-- Problem --
Please reproduce the entries below exactly from the line holding "Tap the battery indicator icon" through the last line, both included, and omit any pictures.

━━━━━ Dataset entries

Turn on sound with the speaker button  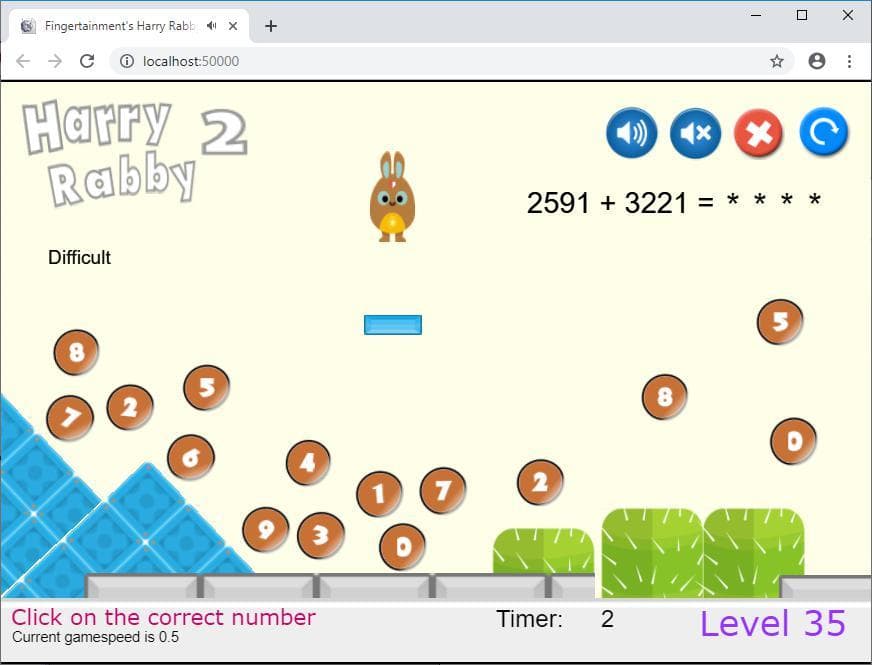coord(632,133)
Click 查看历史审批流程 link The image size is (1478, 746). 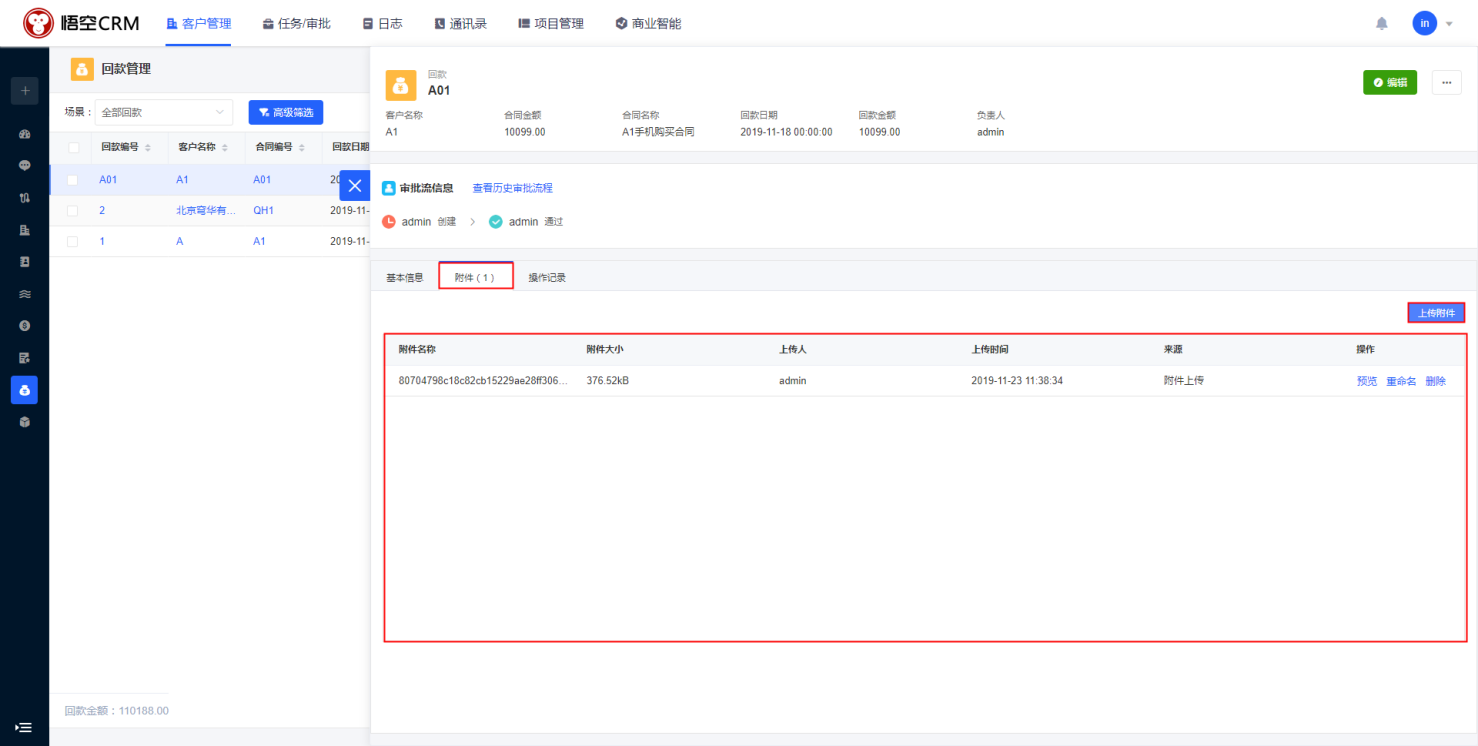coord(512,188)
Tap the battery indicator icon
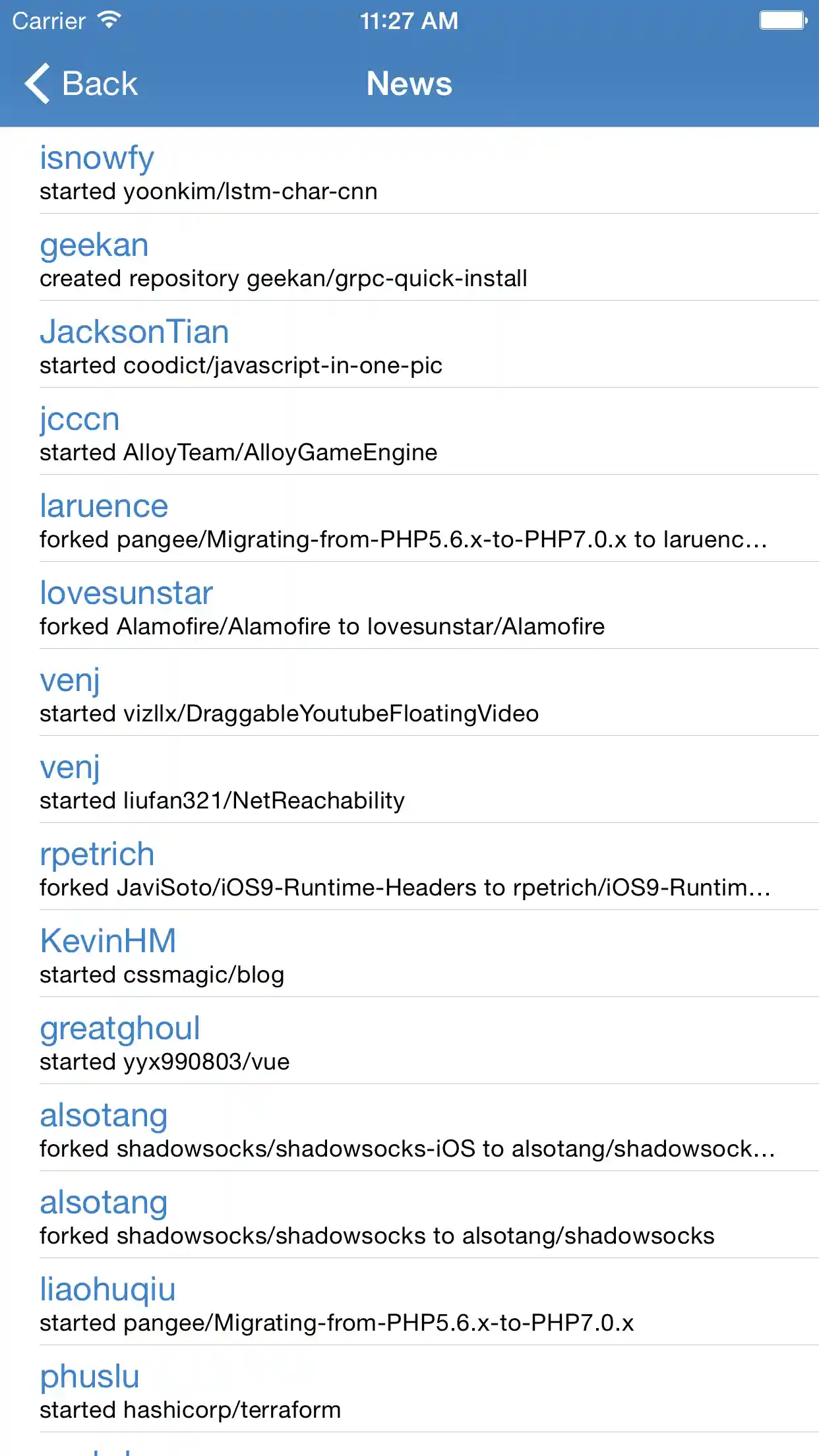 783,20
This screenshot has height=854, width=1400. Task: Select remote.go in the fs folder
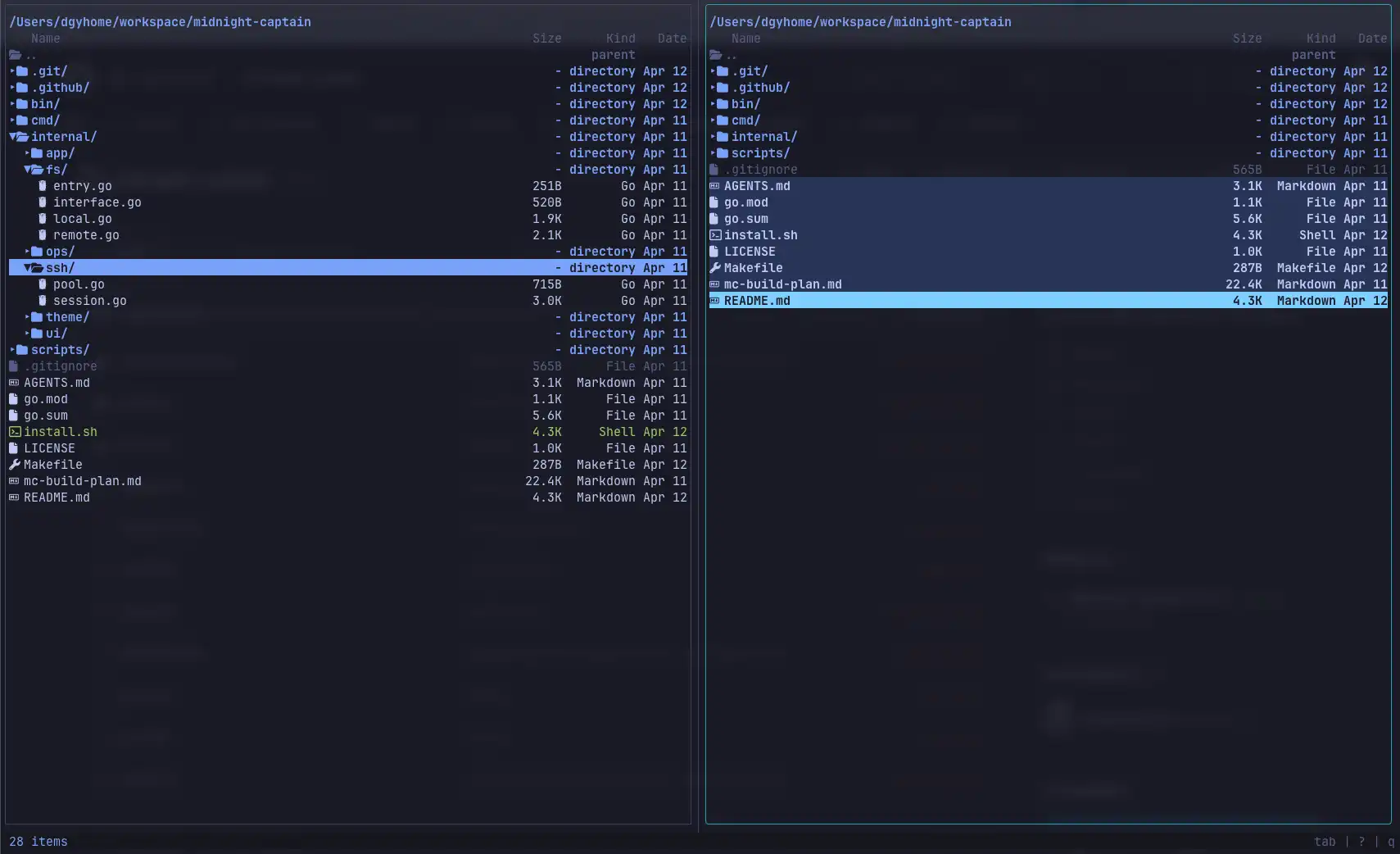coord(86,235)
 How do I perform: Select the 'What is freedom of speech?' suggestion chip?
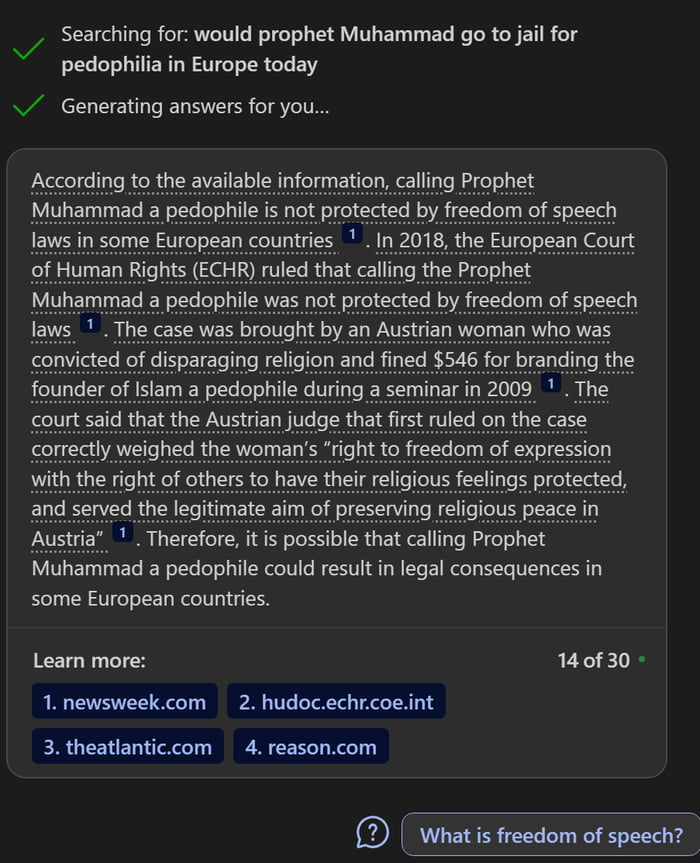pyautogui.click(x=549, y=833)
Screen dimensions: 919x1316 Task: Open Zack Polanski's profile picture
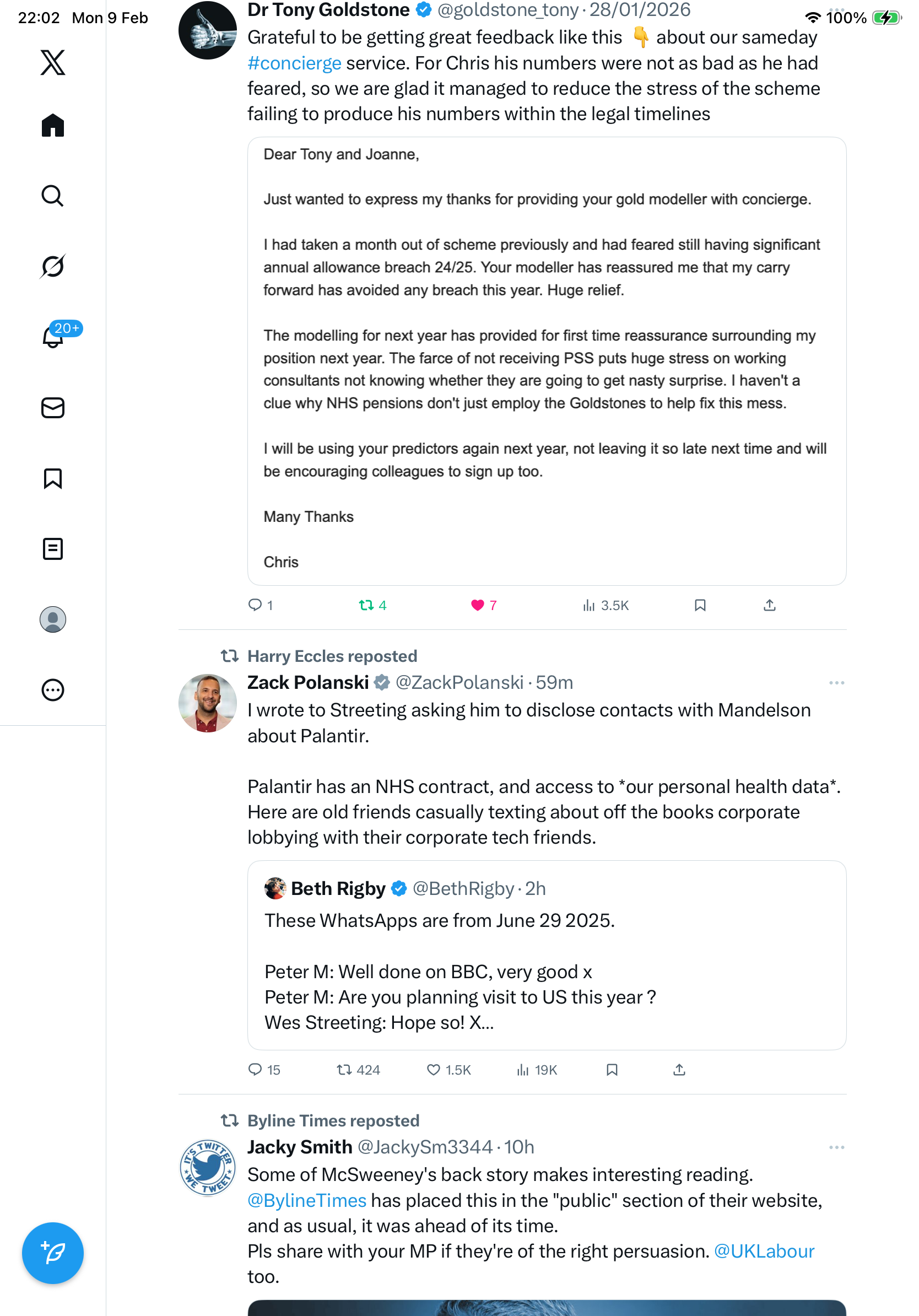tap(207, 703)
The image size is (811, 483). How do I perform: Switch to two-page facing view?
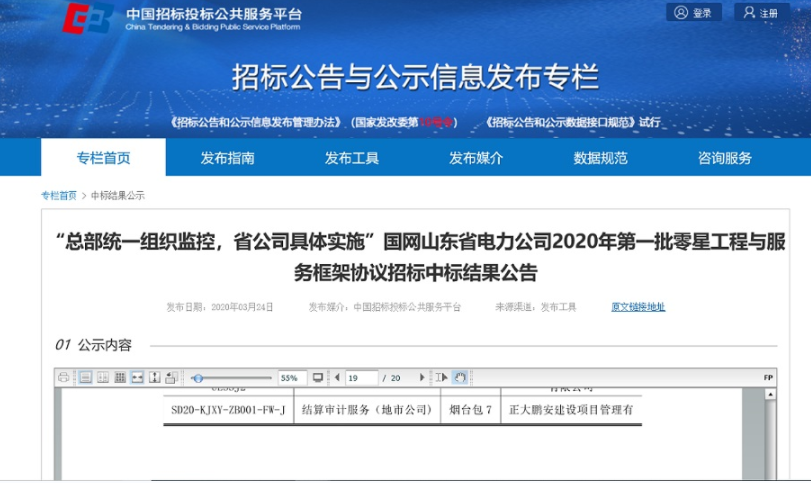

━━━━━━━━━━

-- Exercise result --
Tap the battery indicator icon
 783,20
This screenshot has height=854, width=1400. Task: Select remote.go in the fs folder
coord(86,235)
 How do I perform: Select the 'What is freedom of speech?' suggestion chip?
pyautogui.click(x=549, y=833)
Screen dimensions: 919x1316 Task: Open Zack Polanski's profile picture
tap(207, 703)
The image size is (811, 483). How do I perform: Switch to two-page facing view?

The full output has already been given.